Defining political left and right
My decision is causally independent of everyone else's. Whether I vote doesn't affect whether everyone else does, so if it really is true that my vote is not an efficient way for me to create change, then I shouldn't vote, no matter what would happen if no one voted.
One version of the Wikipedia donation ad said:
If you donate juts $2.75, the price of your Tuesday coffee, Wikipedia could keep thriving.
Dear Wikipedia admins, look I understand (from making non-scarce goods) the frustration of being a volunteer and not getting paid, but that's blatantly false. $2.75 will make no discernible difference. A truthful version of this would say "if *a whole bunch* of people donated just $2.75, Wikipedia could keep thriving".
Obviously, if one Y happens for each X, you can say that one X causes one Y, or you can say that a thousand Xs causes a thousand Ys. What you can't say is that one X causes a thousand Ys. That's what their ad said.

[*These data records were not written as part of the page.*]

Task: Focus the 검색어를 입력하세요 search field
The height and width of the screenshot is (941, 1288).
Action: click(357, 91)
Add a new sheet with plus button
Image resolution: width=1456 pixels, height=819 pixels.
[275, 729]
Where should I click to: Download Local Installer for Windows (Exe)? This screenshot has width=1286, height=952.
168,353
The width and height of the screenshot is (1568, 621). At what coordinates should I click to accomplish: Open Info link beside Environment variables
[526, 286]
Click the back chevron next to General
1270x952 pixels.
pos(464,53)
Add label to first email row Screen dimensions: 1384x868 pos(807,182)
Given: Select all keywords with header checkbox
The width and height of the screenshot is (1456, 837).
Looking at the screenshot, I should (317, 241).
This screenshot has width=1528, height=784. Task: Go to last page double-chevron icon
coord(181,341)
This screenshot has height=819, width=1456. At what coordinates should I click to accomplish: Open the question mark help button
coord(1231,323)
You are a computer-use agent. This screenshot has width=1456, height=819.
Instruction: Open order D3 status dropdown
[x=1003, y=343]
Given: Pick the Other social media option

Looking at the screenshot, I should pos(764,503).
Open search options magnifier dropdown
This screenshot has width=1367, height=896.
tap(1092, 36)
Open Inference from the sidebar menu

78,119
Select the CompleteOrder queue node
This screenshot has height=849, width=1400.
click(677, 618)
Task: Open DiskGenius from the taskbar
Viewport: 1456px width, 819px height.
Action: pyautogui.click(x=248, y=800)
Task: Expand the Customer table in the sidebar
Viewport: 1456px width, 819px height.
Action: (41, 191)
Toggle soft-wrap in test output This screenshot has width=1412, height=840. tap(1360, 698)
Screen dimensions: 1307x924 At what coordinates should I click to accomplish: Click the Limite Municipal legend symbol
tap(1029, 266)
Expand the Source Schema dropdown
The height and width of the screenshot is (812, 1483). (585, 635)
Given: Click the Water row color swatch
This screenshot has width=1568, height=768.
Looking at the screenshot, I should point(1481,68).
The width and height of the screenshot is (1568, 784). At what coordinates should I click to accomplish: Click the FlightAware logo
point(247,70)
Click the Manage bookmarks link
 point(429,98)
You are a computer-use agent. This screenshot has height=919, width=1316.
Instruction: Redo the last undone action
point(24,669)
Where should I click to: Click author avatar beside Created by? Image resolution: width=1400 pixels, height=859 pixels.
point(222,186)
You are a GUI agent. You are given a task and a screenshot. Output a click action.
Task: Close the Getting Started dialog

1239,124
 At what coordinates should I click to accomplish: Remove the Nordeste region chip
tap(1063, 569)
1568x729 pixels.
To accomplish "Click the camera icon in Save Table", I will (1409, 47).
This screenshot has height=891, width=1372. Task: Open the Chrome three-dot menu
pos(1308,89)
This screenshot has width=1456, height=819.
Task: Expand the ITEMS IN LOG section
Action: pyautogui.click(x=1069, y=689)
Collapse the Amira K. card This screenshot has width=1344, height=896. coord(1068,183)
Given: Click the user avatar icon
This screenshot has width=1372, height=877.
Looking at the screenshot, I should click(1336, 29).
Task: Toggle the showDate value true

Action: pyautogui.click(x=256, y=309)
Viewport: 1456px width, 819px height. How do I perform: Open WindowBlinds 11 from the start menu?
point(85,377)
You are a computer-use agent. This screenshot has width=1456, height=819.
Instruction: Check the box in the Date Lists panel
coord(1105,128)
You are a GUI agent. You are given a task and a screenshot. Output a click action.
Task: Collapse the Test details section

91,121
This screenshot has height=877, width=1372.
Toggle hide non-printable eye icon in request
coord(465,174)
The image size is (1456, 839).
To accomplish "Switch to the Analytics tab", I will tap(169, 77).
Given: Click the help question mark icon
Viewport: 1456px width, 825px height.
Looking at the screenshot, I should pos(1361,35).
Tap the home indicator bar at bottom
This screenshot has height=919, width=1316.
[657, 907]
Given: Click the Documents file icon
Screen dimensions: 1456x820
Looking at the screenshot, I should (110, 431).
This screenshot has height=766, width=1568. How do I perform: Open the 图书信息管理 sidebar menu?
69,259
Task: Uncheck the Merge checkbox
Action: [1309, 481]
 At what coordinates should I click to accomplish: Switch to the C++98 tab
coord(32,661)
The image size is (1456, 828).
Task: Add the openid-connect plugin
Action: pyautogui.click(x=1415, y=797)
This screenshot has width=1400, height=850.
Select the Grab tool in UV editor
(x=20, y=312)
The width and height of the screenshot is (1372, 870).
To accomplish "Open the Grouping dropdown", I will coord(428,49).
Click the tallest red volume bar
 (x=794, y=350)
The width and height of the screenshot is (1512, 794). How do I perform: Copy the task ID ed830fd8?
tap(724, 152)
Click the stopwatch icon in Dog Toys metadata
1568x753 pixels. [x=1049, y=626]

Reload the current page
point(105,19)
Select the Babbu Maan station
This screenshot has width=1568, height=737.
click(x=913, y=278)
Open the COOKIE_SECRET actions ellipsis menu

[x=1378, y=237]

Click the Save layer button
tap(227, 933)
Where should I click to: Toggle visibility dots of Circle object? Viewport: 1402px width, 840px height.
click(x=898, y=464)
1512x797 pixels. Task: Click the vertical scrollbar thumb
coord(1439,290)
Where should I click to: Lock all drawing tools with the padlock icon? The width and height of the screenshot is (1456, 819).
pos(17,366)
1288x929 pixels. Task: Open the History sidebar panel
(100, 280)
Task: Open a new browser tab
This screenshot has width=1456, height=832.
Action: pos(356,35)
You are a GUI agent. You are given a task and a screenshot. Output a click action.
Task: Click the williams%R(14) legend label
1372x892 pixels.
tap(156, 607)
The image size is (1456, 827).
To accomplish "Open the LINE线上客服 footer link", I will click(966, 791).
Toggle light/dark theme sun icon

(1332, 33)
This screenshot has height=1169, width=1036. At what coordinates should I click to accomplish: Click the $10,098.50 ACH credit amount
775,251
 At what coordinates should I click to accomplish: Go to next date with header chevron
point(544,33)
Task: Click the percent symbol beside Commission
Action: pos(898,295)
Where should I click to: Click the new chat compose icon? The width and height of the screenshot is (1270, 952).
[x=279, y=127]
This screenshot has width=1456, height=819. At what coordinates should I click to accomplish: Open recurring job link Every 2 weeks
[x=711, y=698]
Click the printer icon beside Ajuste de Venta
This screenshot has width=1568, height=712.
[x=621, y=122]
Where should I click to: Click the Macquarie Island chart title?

It's also exactly the argument I heard many people make for the COVID-19 lockdowns enforced in 2020, outlawing most economic activity and grossly violating the rights of innocents.
https://twitter.com/rechelon/status/1251940898969010176
But I dunno, maybe your personal entitlement to Baskin Robbins is worth killing millions.
There are so many other mistakes involved there, like picking out only the least important casualty of the lockdowns and portraying the protests as about just that, grossly exaggerating the death toll, and of course dismissing silently the thought that the lockdown is killing more people than it's saving.